A l’occasion du trajet le conduisant à la maison d’arrêt, les officiers de police judiciaire auxquels avait été confiée la commission rogatoire ont consigné sur un procès verbal les « confidences » du mis en examen sur sa « participation aux infractions et le déroulement des faits » (sic).
La procédure :
La personne mise en examen a déposé une requête en nullité de ce procès verbal en faisant valoir que les officiers de police judiciaire avaient procédé à son interrogatoire hors la présence de son avocat, en violation des articles 114 et 152, alinéa 2, du Code de procédure pénale.

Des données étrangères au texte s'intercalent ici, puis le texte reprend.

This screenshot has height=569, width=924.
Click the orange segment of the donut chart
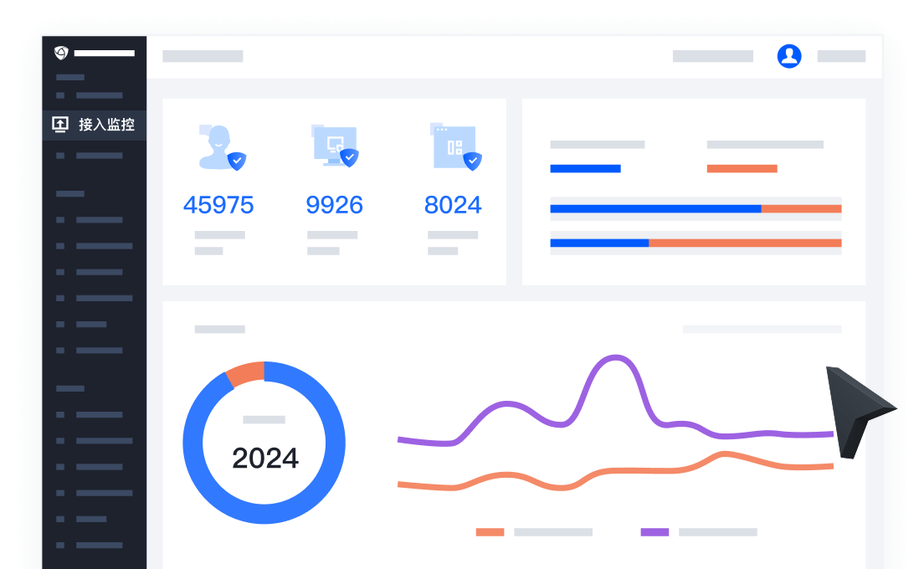tap(246, 374)
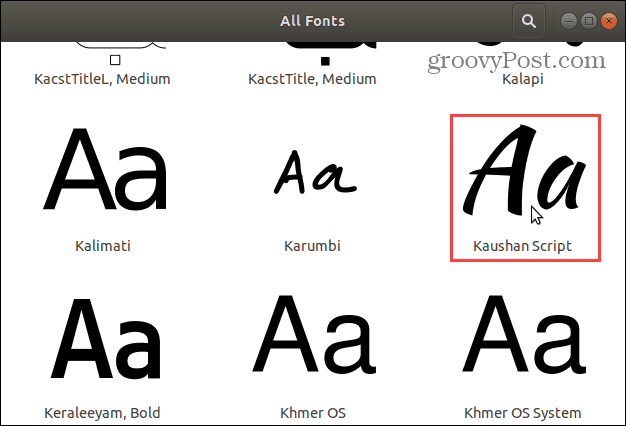
Task: Open the font search magnifier icon
Action: (x=529, y=21)
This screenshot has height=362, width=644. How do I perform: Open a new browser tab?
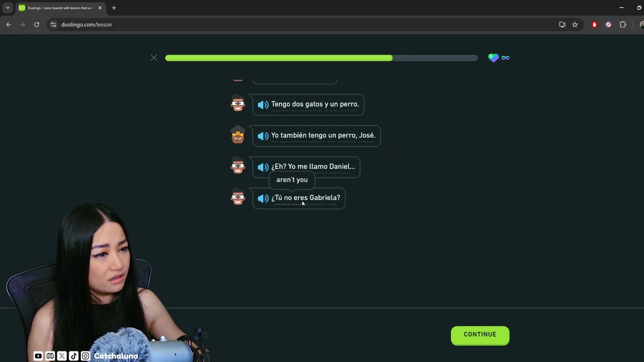(114, 8)
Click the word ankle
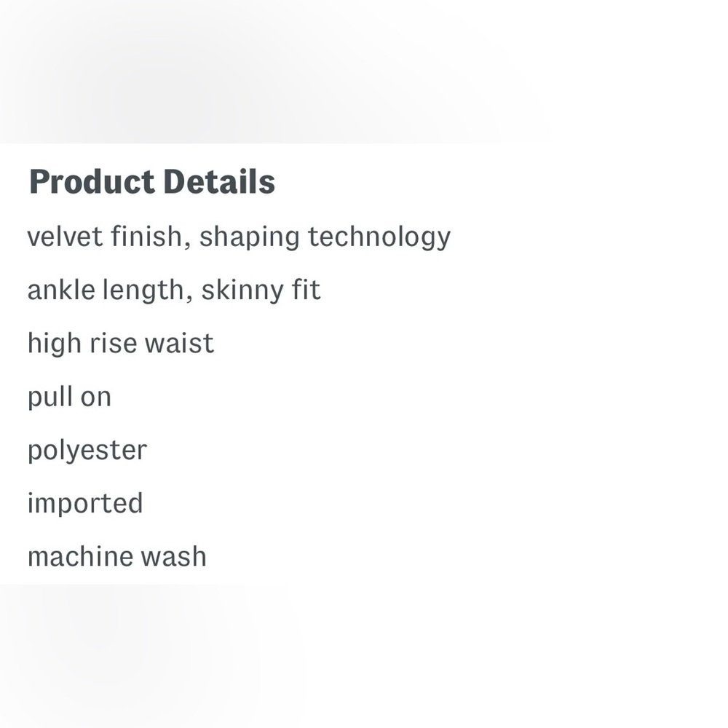Viewport: 728px width, 728px height. [61, 290]
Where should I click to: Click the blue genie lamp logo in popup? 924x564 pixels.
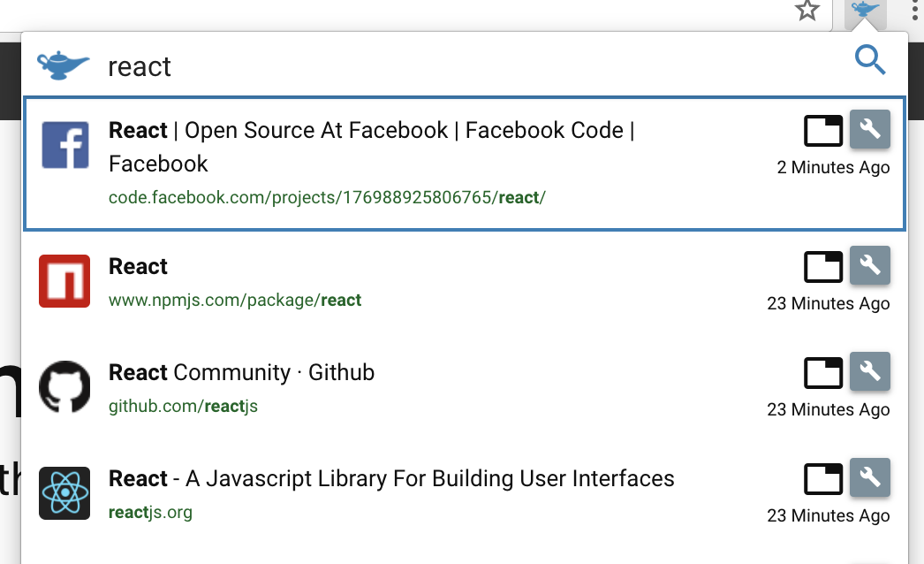point(63,65)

La Chambre de l’Instruction a rejeté la requête au motif que les officiers de police judiciaire n’auraient pas procédé à un interrogatoire de la personne mise en examen mais auraient seulement « retranscrit ses confidences au cours du transfert vers la maison d’arrêt, dans un procès-verbal de renseignements relatant et transmettant au juge d’instruction les propos tenus devant eux ».

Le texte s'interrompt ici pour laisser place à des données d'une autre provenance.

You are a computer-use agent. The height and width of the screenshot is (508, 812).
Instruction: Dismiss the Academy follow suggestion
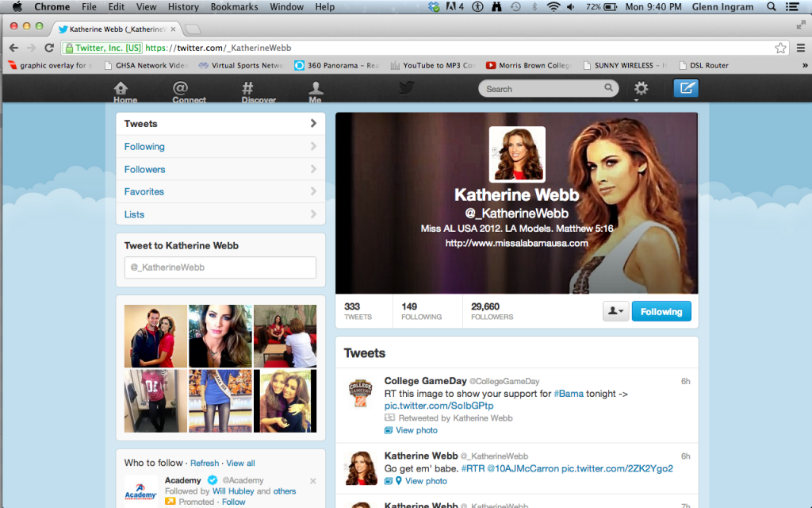[312, 481]
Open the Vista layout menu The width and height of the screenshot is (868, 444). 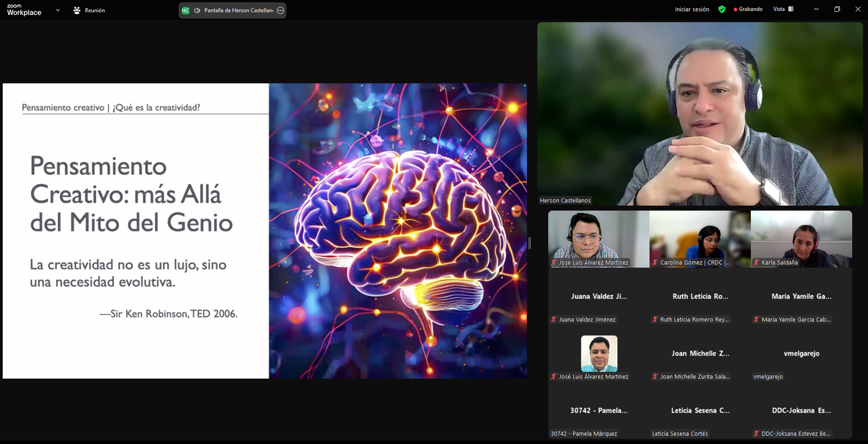pos(783,9)
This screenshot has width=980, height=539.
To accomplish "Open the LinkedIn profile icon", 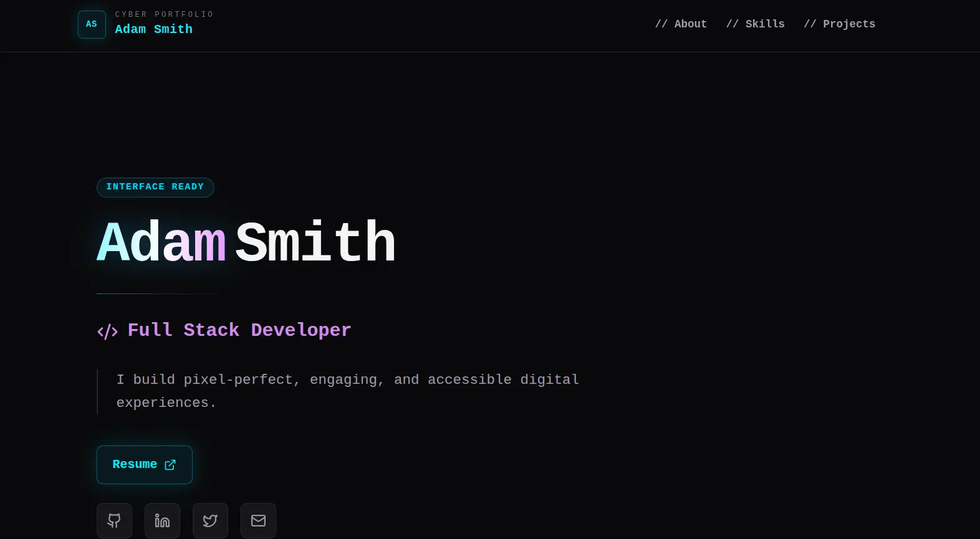I will (x=162, y=520).
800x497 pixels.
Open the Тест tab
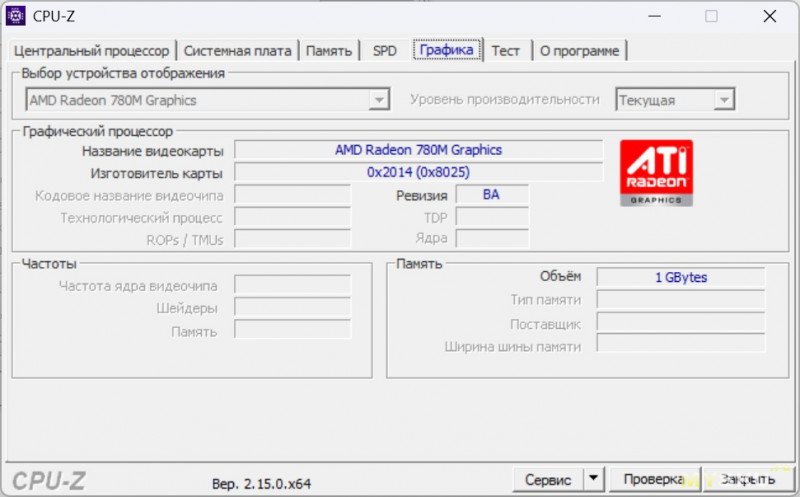point(505,50)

Un pourvoi a été interjeté contre cette décision.
La position de la chambre criminelle de la cour de cassation :
Au visa des articles préliminaires, 114 al. 1, 152 al. 2 du Code de procédure pénale, la Cour de cassation rappelle que :
« est contraire au droit à un procès équitable et aux droits de la défense, le fait, pour des officiers de police judiciaire d’entendre, dans le cadre d’une même information, sous quelque forme que ce soit, une personne qui, ayant été mise en examen, ne peut plus, dès lors, être interrogée que par le juge d’instruction, son avocat étant présent ou ayant été dûment convoqué »
L’arrêt de la Chambre de l’instruction a donc été censuré au motif que :
« en se prononçant ainsi, alors que le recueil, dans ces conditions, des propos par lesquels le mis en examen s’incriminait lui-même, avait pour effet d’éluder les droits de la défense et que les officiers de police judiciaire auraient dû se borner, constatant la volonté du mis en examen de s’exprimer plus amplement sur les faits, à en faire rapport au juge d’instruction, seul habilité à procéder à un interrogatoire dans les formes légales, la chambre de l’instruction a méconnu les textes et principe susvisés »
La Chambre criminelle de la Cour de cassation assimile donc le recueil de propos sous quelque forme que ce soit à un interrogatoire en visant non seulement les articles 114 et 152 du CPP, mais plus généralement l’article préliminaire du CPP ainsi que les droits de la défense et le droit à un procès équitable, principes constitutionnels et conventionnels.
Cette interprétation a le mérite de lutter contre tout détournement de procédure par lequel les déclarations de la personne mise en examen pourraient être consignées en dehors de tout cadre et hors la présence de son avocat, ce qui serait particulièrement attentatoire aux principes susvisés surtout lorsque, par ses propos, le mis en examen s’incrimine lui-même comme c’était le cas en l’espèce.